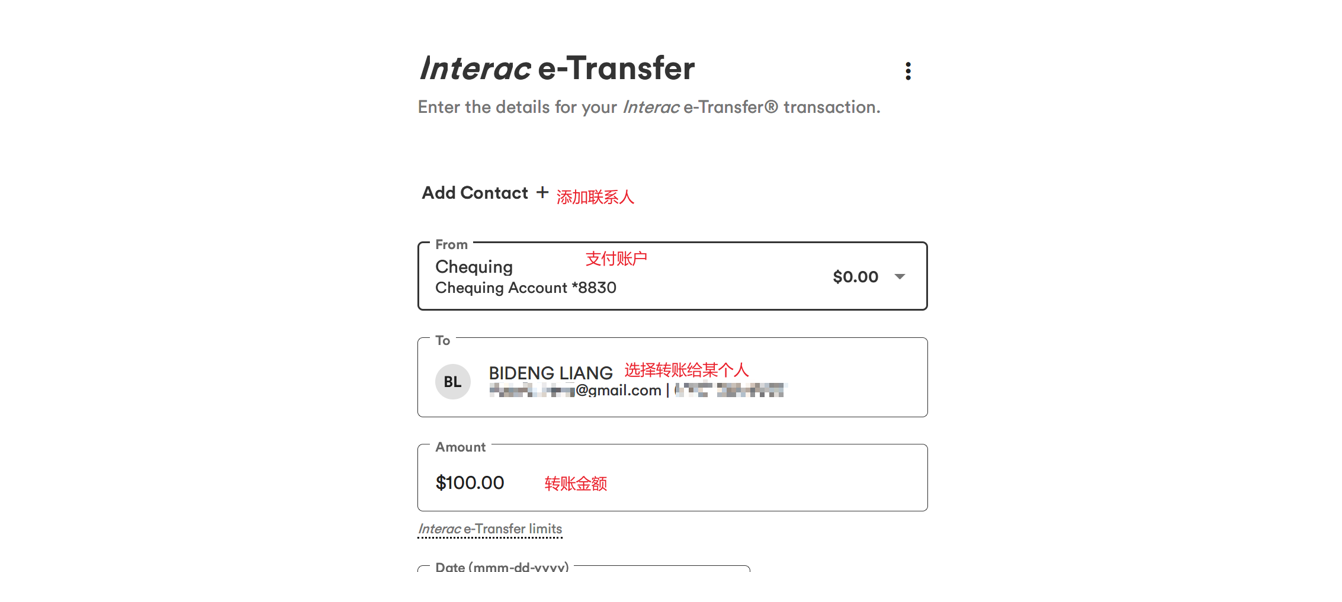Click the Interac e-Transfer page heading
1342x602 pixels.
pos(556,68)
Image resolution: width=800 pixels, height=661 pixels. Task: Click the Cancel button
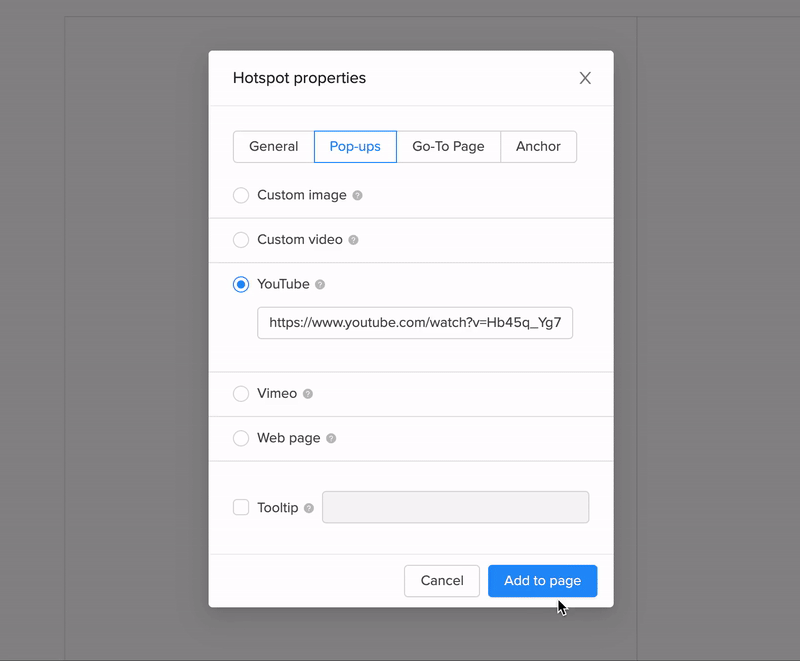[442, 581]
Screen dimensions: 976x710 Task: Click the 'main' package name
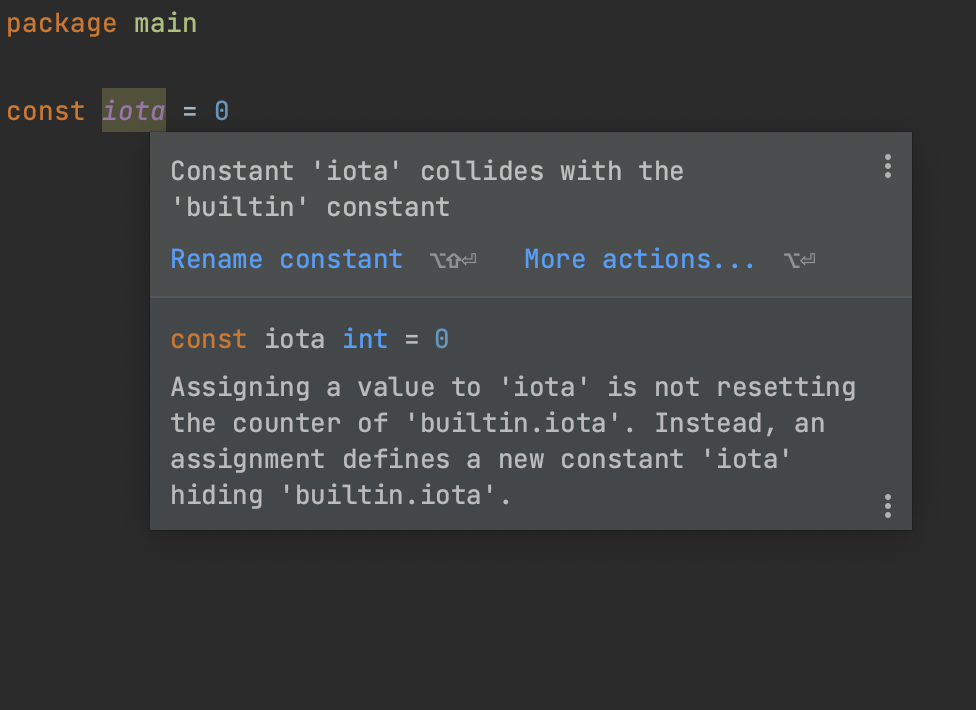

Aim: Return the text of every entry above verbatim, leaving out the pictures.

Exercise response:
Click the Interac e-Transfer page heading
1342x602 pixels.
pos(556,68)
Image resolution: width=800 pixels, height=661 pixels. Task: Click the Cancel button
[442, 581]
Screen dimensions: 976x710 Task: Click the 'main' package name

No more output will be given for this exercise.